Adalet eski bakanlarından birisi (Seyfi Oktay'ı kastediyor) Bakanın
yüksek hakimler kurulunda işi yok dedi. Zamanla öyle tadına vardı
ki, unuttu.
Zana ve 3 eski DEP milletvekili hakkındaki 15 yıllık
mahkûmiyete ne diyorsunuz? Nihai kararı Yargıtay verecek.

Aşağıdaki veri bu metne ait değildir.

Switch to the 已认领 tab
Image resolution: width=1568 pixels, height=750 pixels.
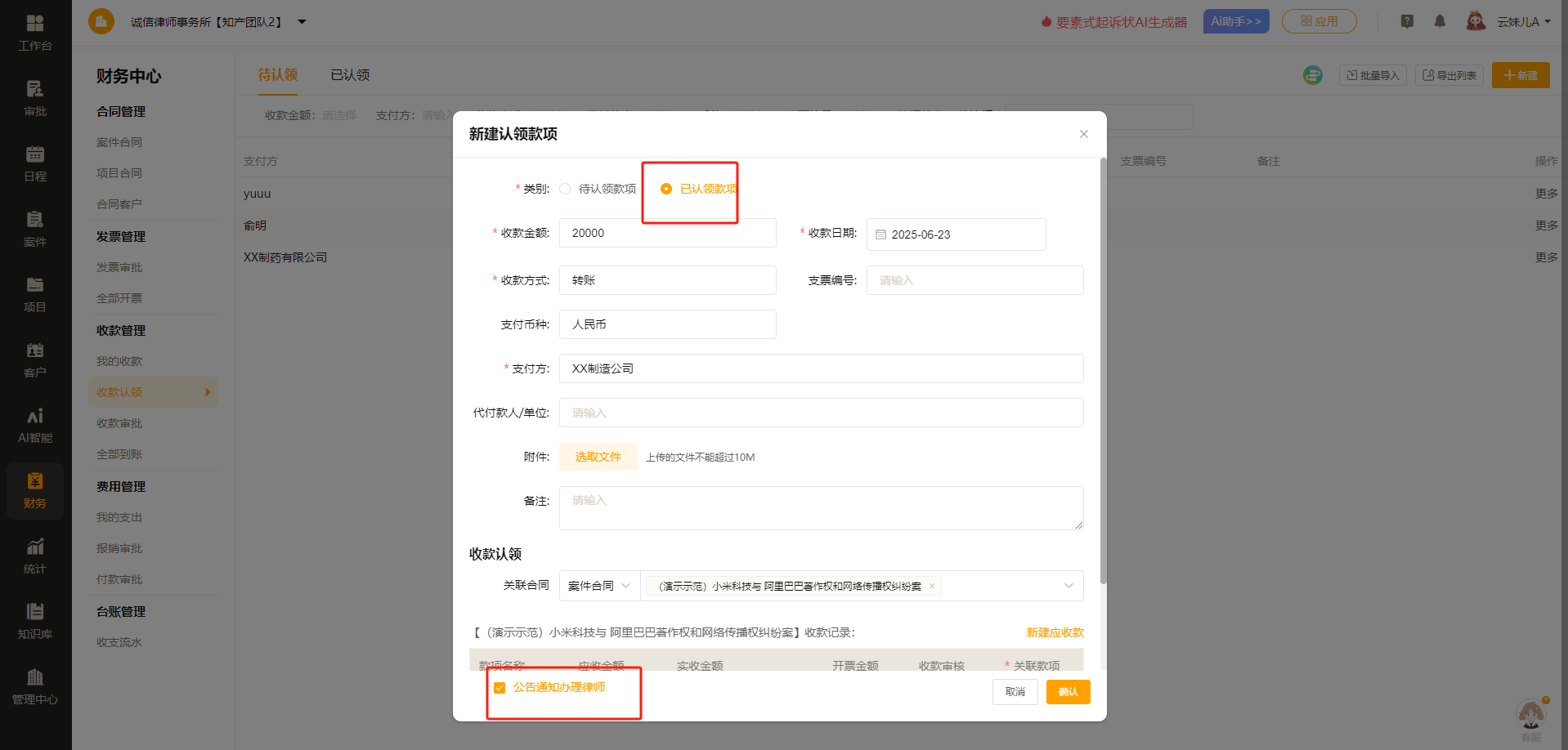(x=350, y=75)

İnsan hakları ve özgürlükleri alanında yargıçlarını Avrupa İnsan
Hakları Mahkemesi kararları yönünde eğiten bizim kadar başka ülke
yoktur. Sürekli seminerler veriliyor. Leyla Zana olayında AİHM,
usulü kurallara riayet edilmemesi nedeniyle kararı bozmuştur. Son
söz söylenebilmeliydi deniyor, bu itiraz daha önce Yargıtay
süzgecinden geçmiştir, Yargıtay bunları esasa müessir noksanlıklar
görmediği için onamıştır.
Savunmada eksiklik görülmedi mi?
Olmadığı için bunlar neticeyi etkilemedi, Leyla Zana olduğu için
değil.
Zana ve arkadaşlarının serbest bırakılmaları ve duruşmalara
tutuksuz olarak katılmaları gerekmez miydi?

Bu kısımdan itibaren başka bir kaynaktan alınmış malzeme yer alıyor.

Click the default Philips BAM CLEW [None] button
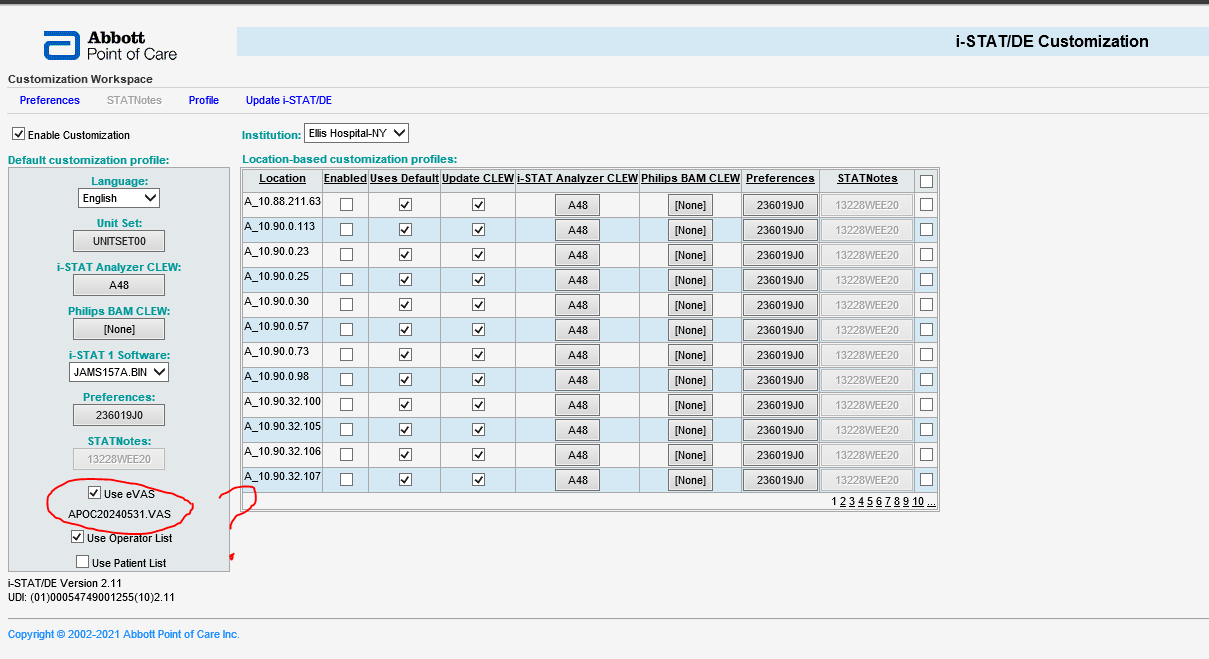1209x659 pixels. pos(119,329)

Mahkeme eski kararını tekrarladı. Yargıtay son kararı verecek.
'Leyla Zana serbest kalmazsa AB'ye girmeniz mümkün değildir'
şeklindeki görüşler fevkalede siyasi ve yanlıştır. Sabancı
cinayetinde suçlu olduğu sabit (Fehriye Erdal) bir kişiye
Avrupa'nın gösterdiği müsamahaya bakın, bunları söylediğimizde
'Bizde yargı bağımsızdır' diyorlar. Sonra da Türkiye'de mahkemeye
dikte ettirircesine, karara müdahale etmeye çalışıyorlar.
DGM'ler kapatılsın
DGM'ler için ne diyorsunuz?
DGM'lerin artık kaldırılması gerekir. Ağır ceza ihtisas mahkeeleri
olarak genel yargının içine çekilirse, AB açısından bu mahzur
ortadan kalkacak.
Haluk Kırcı'nın tahliyesi nasıl oldu? Derin devletin işi mi,
Yargıtay'ın atlaması mı?
Hayır, hayır... Ben arkadaşlarla konuştum, son af yasası çıktığı
zaman pek çok savcı tereddütler içerisinde kaldı. Kırcı olayında,
Yargıtay 1.Ceza başka türlü anlıyor, 9.Ceza başka. Dosya genel
kurula geliyor. Orada son söz söylendikten sonra bu durum meydana
geldi. Net yasalar çıkarılmazsa uygulamada böyle rahatsız edici
sonuçlar doğabiliyor. Bu da yargıya güveni azaltıyor.
AB yolunda Türk hukuk sisteminin demokratikleşmesi yönünde
nasıl bir mesaj vereceksiniz?
İnsan hakları ve özgürlüklerinde taban vardır, tavan yoktur.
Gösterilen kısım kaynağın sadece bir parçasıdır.